Exercises to complete –
1/ Set down everything from "For two years" down to "outcomes for residents." in the Planning Exchange page below, word for word.
2/ According to the Planning Exchange page below, when was the second phase of the Planning Exchange announced?

Page excerpt –
────────────────

The Healthy Regions Planning Exchange brings together practitioners, advocates, and community-based representatives to address the structural issues that influence health and equity through regional planning in the United States. The Exchange consists of more than 30 organizations representing 11 regions of the country, and involves a number of events and discussions throughout the year focusing on the role of race and racism in transportation, housing, and the environment.
For two years the participants — from Portland, Oregon to Pine Ridge, South Dakota, New Orleans, Louisiana to Buffalo, New York — have explored how race and racism influences the built environment by way of urban planning. During the second phase of the Planning Exchange, announced in February 2021, the cohorts from each region are advancing strategies to change the built environments in their communities in ways that create better health and financial outcomes for residents.

- Bay Area, CA: SPUR, Urban Habitat
- Buffalo, NY: Greater Buffalo Niagara Regional Transport & Co., PUSH Buffalo
- Chicago, IL: Chicago Department of Public Health, Illinois Public Health Institute, Metropolitan Planning Council
- Los Angeles, CA: Alliance for Community Transit – LA, County of Los Angeles Department of Public Health, Colectivo Poder Comunitario/Community Power Collective
- New Orleans, LA: Greater New Orleans Fair Housing Action Center, Louisiana Fair Housing Action Center (LaFHAC), Operation Restoration
- New York, NY: Make the Road New York, Regional Plan Association
- Pine Ridge Reservation, SD: Thunder Valley CDC
- Pittsburgh, PA: Hill District Consensus Group, Pittsburghers for Public Transit
- Portland, OR: Multnomah County Health Department
- Twin Cities, MN: Alliance for Metropolitan Stability, Frogtown Neighborhood Association, New American Development Center

Event Highlight
Infrastructure Equity in Action
In June, 2022 as federal funding for infrastructure begins coming down the pipeline, participants from the Planning Exchange described the steps they’re taking to ensure that infrastructure projects achieve more equitable results than many have in the past.

────────────────

Extracted data –
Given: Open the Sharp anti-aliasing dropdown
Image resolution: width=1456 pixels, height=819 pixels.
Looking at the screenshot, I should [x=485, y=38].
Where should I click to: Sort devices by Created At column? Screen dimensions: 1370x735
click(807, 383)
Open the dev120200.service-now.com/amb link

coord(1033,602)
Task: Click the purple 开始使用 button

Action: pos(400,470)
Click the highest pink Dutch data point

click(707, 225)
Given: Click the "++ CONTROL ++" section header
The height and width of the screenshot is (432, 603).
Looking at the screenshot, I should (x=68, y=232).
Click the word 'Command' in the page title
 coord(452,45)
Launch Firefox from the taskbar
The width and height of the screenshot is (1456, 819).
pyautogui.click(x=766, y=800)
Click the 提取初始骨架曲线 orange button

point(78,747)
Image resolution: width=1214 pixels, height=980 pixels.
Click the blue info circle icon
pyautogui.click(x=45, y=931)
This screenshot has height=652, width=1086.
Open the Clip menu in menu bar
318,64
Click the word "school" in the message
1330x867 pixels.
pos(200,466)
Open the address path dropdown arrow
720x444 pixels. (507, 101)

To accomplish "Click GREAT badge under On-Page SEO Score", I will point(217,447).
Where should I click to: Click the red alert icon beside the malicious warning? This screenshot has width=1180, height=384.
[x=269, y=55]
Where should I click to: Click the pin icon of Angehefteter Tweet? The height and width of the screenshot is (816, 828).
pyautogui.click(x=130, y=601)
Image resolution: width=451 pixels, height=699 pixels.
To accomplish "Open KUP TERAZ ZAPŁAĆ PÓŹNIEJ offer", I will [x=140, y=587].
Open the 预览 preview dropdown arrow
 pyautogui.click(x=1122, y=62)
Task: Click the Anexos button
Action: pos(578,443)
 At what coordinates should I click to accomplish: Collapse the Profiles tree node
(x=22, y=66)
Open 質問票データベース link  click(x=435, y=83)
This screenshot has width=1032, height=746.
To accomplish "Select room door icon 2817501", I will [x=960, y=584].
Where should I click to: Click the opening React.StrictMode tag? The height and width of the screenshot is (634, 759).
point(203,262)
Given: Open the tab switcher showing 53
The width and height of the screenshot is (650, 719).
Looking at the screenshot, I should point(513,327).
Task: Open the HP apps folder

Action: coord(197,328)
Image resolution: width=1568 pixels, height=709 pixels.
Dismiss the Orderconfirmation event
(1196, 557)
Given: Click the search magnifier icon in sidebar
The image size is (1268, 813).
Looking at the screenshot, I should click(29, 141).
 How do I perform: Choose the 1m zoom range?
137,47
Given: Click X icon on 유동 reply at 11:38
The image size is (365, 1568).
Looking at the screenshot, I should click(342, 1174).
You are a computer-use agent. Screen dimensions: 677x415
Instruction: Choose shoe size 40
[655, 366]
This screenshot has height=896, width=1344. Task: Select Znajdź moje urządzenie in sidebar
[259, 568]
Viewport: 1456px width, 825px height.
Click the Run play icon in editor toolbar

────────────────

Exercise results –
1/
For two years the participants — from Portland, Oregon to Pine Ridge, South Dakota, New Orleans, Louisiana to Buffalo, New York — have explored how race and racism influences the built environment by way of urban planning. During the second phase of the Planning Exchange, announced in February 2021, the cohorts from each region are advancing strategies to change the built environments in their communities in ways that create better health and financial outcomes for residents.

2/ February 2021